Lyon: contre le «Bastion social» des fachos du GUD, non à l’instrumentalisation de la pauvreté à des fins racistes

Nous reproduisons ci-dessous divers textes critiquant le squat ouvert fin mai à Lyon par le GUD, organisation française d’extrême droite:

Comme les néofascistes italiens avant eux, le GUD ouvre un squat à Lyon pour les «Français de souche»

Jean-Yves Camus (L’OEil sur le Front) | 30 mai 2017

Le lieu est inspiré du Casapound romain : des militants du GUD occupent un immeuble vide de Lyon pour le réserver à des personnes en situation de précarité, sur la base du principe de préférence nationale. Une action qui témoigne de l’existence d’une droite radicale mouvementiste.

C’est dans la ville dirigée par le ministre de l’Intérieur Gérard Collomb, que l’extrême droite radicale a choisi pour démarrer, le 27 mai, une expérience inédite en France et conçue sur le modèle de la Casapound romaine : un squat désormais baptisé «Bastion social», occupé par des militants du GUD. Cet immeuble du 2e arrondissement, désormais vide, est destiné par les gudards à héberger des personnes en situation de précarité, sur la base du principe de préférence nationale, formulé ainsi : «les nôtres avant les autres». Selon le responsable du mouvement Steven Bissuel, cette action vise à populariser l’idée d’un «grand plan de construction et de réhabilitation de logements», ainsi que de «réquisition et rénovation totale des bâtiments publics abandonnés afin que les Français les plus démunis puissent avoir un logement décent». Le groupe y ajoute «la facilitation de l’accès à la propriété par la mise en place de prêts aidés et de micro-crédits».

Les spécialistes reconnaitront dans ces formulations et dans l’acte lui-même, la «patte» des «fascistes du troisième millénaire» italiens et du lieu devenu mythique qu’ils animent à Rome depuis 2003 : Casapound, du nom du poète américain Ezra Pound, dont l’engagement pro-mussolinien reposait entre autres sur la dénonciation de l’usure et du capitalisme financier. Les contacts entre le noyau lyonnais du GUD et Casapound sont réguliers, l’un des responsables français du lieu alternatif romain, Sébastien «de Boëldieu», ayant tenu une conférence le 3 décembre 2016 au local du GUD, le «Pavillon noir». Une autre expérience similaire existe désormais à Madrid, sous le nom de Hogar Social, dans le quartier de Tetùan. Il se réclame de Ramiro Ledesma Ramos, le fondateur du national-syndicalisme, une variante de gauche du Phalangisme, mise à l’index sous le franquisme pour son contenu «nationaliste-révolutionnaire».

**Informations fournies:**
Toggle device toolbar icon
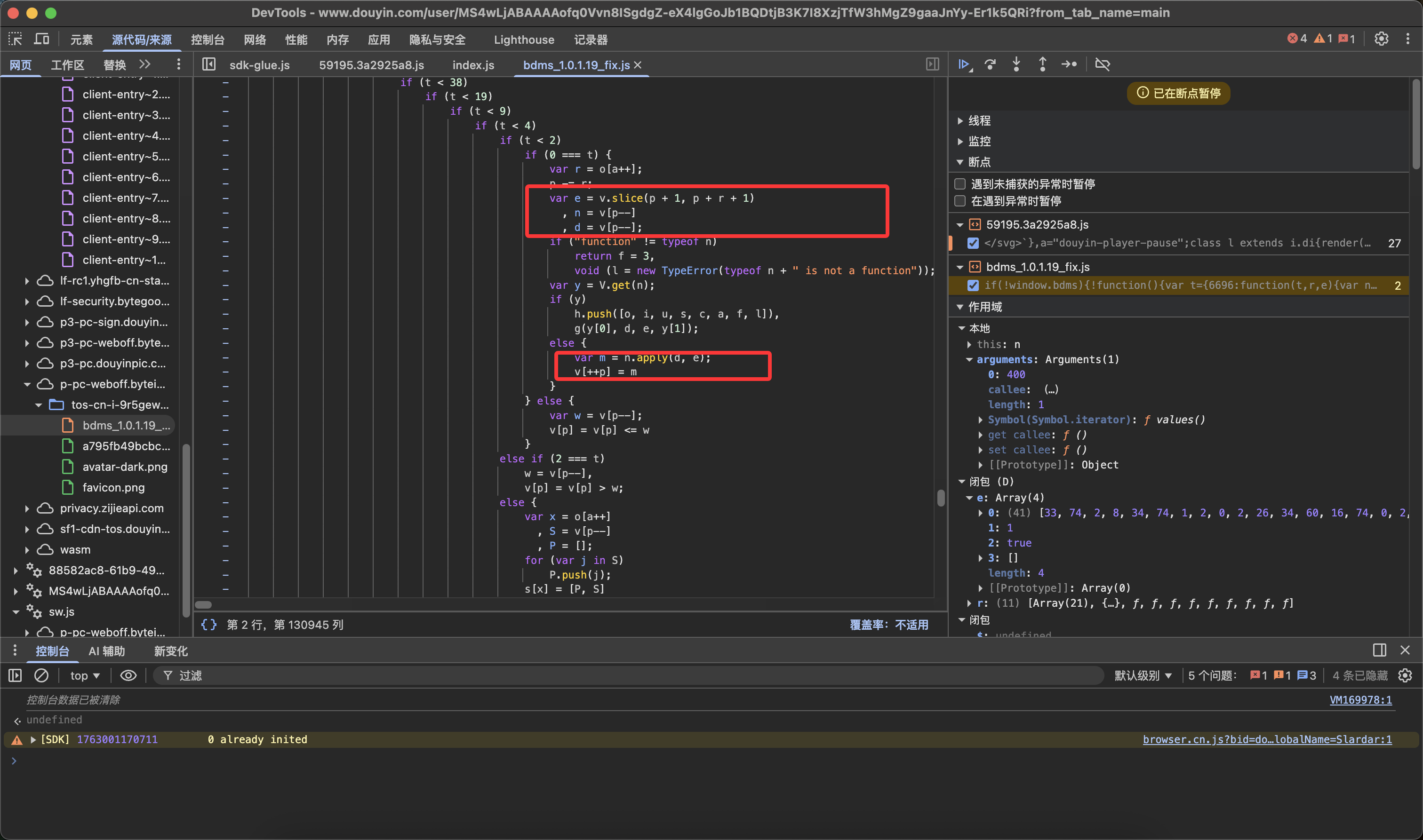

**Exercice court:**
Réécrivez le passage de l'article sur le « Bastion social » compris entre « Le lieu est » et « droite radicale mouvementiste. », inclusivement, en remplaçant « immeuble » par « bâtiment ». Le matériel fourni n'est d'aucune utilité ici.

**Réponse rédigée:**
Le lieu est inspiré du Casapound romain : des militants du GUD occupent un bâtiment vide de Lyon pour le réserver à des personnes en situation de précarité, sur la base du principe de préférence nationale. Une action qui témoigne de l’existence d’une droite radicale mouvementiste.